Write out the passage of the HTR trace summary that opens with the words containing "Authored by jj10306" and closes with "documentation (see lldb/docs/htr.rst)", swapping "diff" for "patch".

> [EXCERPT]:

[Begin]

Page MenuHomePhabricator

[trace] Introduce Hierarchical Trace Representation (HTR) and add `thread trace export ctf` command for Intel PT trace visualization
ClosedPublic

Authored by jj10306 on Jul 9 2021, 2:51 PM.

Details

Summary

This diff introduces Hierarchical Trace Representation (HTR) and creates the thread trace export ctf -f <filename> -t <thread_id> command to export an Intel PT trace's HTR to Chrome Trace Format (CTF) for visualization.

See lldb/docs/htr.rst for context/documentation on HTR.

Overview of Changes

  • Add HTR documentation (see lldb/docs/htr.rst)
  • Add HTR structures (layer, block, block metadata)
  • Implement "Basic Super Block" HTR pass
  • Add 'thread trace export ctf' command to export the HTR of an Intel PT trace to Chrome Trace Format (CTF)

As this diff is the first iteration of HTR and trace visualization, future diffs will build on this work by generalizing the internal design of HTR and implementing new HTR passes that provide better trace summarization/visualization.

[End]

> [EXTRACTED INFORMATION]:

[Begin]

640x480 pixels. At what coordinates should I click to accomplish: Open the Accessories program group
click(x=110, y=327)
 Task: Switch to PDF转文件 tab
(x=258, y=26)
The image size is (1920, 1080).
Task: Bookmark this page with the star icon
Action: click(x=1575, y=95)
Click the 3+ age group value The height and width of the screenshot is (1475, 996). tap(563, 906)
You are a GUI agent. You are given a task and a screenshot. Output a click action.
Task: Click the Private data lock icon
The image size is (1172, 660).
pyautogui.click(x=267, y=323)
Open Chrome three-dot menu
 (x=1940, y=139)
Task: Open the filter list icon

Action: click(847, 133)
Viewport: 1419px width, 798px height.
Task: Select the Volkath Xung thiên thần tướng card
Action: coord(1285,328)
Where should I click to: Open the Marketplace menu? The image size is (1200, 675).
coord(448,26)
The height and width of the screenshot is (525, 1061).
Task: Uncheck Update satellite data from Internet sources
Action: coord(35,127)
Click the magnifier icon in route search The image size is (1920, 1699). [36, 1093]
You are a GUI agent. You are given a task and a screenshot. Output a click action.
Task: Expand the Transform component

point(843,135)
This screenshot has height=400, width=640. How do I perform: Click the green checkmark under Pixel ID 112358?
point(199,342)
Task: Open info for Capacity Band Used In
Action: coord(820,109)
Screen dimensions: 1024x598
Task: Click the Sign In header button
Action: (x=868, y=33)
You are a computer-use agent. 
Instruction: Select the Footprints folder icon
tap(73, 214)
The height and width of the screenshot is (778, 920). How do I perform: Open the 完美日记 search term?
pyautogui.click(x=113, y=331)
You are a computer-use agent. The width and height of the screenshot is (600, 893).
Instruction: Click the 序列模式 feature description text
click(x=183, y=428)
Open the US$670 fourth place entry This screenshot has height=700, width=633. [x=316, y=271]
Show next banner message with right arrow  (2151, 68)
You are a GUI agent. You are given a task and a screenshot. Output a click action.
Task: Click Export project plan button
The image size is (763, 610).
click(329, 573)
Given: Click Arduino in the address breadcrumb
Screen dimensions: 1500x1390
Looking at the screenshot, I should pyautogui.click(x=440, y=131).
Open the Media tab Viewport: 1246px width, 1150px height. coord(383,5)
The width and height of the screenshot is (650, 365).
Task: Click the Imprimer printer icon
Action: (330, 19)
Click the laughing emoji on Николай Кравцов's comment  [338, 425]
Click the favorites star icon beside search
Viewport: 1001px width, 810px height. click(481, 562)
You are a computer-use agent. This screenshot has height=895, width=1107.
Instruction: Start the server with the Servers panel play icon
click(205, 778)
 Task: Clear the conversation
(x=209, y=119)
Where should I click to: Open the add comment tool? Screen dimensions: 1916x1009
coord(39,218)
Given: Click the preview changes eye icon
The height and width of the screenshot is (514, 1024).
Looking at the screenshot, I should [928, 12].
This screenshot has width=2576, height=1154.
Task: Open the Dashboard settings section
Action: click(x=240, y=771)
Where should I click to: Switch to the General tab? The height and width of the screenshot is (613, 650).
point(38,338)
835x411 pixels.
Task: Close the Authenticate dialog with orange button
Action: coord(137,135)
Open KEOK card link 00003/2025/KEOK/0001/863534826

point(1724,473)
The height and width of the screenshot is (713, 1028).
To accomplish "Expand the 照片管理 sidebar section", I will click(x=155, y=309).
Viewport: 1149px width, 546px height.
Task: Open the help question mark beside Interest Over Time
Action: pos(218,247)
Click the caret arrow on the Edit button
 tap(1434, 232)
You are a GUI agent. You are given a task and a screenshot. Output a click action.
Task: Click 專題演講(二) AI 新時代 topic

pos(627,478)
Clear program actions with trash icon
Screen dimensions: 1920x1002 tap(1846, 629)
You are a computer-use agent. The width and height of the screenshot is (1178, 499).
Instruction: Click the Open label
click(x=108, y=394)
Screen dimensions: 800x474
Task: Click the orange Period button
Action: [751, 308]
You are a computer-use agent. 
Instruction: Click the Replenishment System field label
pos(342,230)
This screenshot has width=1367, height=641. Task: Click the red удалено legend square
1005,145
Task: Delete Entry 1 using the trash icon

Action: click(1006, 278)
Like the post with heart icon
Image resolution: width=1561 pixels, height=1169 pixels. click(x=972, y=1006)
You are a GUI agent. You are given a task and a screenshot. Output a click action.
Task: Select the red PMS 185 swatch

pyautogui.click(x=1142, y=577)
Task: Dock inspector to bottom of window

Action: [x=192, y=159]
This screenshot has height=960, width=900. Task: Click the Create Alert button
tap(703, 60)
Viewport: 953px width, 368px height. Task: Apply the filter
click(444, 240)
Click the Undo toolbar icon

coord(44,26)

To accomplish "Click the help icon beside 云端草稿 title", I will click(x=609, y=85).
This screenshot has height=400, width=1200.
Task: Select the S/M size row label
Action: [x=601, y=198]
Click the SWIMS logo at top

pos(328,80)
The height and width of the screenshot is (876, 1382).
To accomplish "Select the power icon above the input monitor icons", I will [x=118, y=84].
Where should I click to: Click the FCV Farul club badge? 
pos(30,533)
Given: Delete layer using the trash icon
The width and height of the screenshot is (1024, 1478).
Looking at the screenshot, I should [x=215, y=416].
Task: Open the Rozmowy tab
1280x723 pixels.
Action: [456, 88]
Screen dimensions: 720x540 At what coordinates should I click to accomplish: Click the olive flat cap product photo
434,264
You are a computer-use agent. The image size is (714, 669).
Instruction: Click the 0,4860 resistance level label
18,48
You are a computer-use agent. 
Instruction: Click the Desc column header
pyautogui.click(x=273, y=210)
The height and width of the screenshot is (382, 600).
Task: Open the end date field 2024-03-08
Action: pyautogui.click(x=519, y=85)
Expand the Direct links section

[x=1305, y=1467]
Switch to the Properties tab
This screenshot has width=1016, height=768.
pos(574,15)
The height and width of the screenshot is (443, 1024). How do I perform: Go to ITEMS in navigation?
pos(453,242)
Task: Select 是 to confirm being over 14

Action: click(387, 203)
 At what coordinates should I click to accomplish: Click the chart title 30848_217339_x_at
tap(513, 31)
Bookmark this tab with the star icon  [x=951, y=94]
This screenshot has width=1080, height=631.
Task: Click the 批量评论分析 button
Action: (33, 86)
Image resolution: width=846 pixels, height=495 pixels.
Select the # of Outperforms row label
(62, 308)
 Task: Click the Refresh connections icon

[End]

> [FINAL ANSWER]:
Authored by jj10306 on Jul 9 2021, 2:51 PM.

Details

Summary

This patch introduces Hierarchical Trace Representation (HTR) and creates the thread trace export ctf -f <filename> -t <thread_id> command to export an Intel PT trace's HTR to Chrome Trace Format (CTF) for visualization.

See lldb/docs/htr.rst for context/documentation on HTR.

Overview of Changes

  • Add HTR documentation (see lldb/docs/htr.rst)